Regardless of whether you prepared your own taxes before your loss or used a Certified Public Accountant (CPA) or Enrolled Agent (EA), now is the time to consult with an experienced professional.  Casualty loss rules are a particularly complex part of the Internal Revenue Code, and it’s hard enough for the average person to understand them, let alone use take full advantage of them.  We recommend contacting a CPA or EA that has worked with disaster survivors in the past. Discuss with them how they developed their skills in this area of the tax law.  Or, if you have a tax professional you trust but this is their first time preparing a casualty loss return; ask him or her to consult with a colleague who has the necessary experience.

While there is no substitute for having an experienced professional evaluate your tax situation, here are ten tips to consider as soon as possible after your loss and before making major decisions about rebuilding your home, replacing property and filing your tax return.  This is not a complete list of all the issues and details you will need to address when reporting your situation on a tax return.

1.  Find out whether the event that damaged or destroyed your property was a Federally Declared Disaster.  A federal disaster declaration is an official ruling that triggers special tax rules.  You can find a list of past events that have been formally declared at www.FEMA.gov/Disasters.  Special tax rules of for federally declared disaster, include:

  • Insurance proceeds and grants or gifts specifically designated for “contents or personal property” losses related to a primary residence are not subject to taxation, even if they cause a gain or potential gain. These proceeds must still be considered when calculating deductions for losses, similar to computing a loss on your real property.
  • You may be able to amend the return you filed the year before the catastrophe if the amendment will be advantageous to you.
  • It must be a federally declared disaster to file for a Casualty Loss.
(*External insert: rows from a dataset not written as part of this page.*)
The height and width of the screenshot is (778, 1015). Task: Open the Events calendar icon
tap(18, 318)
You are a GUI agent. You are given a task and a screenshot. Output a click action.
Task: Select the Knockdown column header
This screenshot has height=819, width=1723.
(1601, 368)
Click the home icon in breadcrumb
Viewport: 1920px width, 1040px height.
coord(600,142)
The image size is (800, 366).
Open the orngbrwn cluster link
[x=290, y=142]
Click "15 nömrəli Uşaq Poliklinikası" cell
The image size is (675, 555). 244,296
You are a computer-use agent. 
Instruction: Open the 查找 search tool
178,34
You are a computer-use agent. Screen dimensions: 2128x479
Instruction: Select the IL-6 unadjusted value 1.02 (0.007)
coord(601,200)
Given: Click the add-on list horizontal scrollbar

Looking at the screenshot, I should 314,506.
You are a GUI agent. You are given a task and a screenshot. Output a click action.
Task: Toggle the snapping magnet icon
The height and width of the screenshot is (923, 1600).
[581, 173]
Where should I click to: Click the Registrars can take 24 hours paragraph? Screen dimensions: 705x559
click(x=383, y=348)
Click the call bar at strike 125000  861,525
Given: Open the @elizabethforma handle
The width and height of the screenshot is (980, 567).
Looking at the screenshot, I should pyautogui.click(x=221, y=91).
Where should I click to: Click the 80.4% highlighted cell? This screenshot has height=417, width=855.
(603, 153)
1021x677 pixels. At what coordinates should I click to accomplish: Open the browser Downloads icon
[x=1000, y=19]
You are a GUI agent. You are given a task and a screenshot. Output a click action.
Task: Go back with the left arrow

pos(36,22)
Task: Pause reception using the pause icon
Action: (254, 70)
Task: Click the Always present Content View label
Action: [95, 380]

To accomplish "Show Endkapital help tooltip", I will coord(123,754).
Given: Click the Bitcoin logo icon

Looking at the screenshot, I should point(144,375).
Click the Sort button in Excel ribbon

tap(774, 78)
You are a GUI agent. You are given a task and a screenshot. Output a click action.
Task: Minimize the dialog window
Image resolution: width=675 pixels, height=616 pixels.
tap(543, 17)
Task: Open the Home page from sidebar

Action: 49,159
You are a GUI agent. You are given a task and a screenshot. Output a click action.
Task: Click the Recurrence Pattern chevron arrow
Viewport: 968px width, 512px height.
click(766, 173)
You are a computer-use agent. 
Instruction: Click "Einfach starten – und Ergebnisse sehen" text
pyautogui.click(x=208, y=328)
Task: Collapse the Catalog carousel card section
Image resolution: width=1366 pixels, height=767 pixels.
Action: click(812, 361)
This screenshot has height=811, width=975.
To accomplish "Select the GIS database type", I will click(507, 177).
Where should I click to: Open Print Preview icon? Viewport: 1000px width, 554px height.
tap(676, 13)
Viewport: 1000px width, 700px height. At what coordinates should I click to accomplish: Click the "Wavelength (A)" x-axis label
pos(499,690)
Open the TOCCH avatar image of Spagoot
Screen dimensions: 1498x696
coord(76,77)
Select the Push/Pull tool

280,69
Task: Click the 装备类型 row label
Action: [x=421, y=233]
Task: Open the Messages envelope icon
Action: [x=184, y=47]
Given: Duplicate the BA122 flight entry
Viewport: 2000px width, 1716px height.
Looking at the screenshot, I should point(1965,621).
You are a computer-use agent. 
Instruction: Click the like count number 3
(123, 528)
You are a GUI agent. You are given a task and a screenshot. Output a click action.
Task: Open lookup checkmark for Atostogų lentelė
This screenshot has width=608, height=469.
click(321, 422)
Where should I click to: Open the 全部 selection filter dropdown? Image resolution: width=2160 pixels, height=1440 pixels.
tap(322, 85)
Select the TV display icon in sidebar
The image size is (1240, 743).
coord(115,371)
2.  Pictures are worth a thousand words.  Pre-loss photos of your home and personal property are often your best source for documenting important details of your losses.  Ask friends, family and co-workers to share any pictures they may have from social events, meetings or holidays gatherings at your home.  Post-loss photos of damaged and destroyed property are also extremely important.  Take lots of pictures and detail shots before and during clean-up or debris removal.  And make sure to take “before and after” photos of repairs, rebuilding, and/or restoration work.

3.  Document, document, document.  Create a system that works for you to copy, file, organize and keep track of all information related to:

a) The cost basis [1] of all property that was damaged or destroyed in the disaster.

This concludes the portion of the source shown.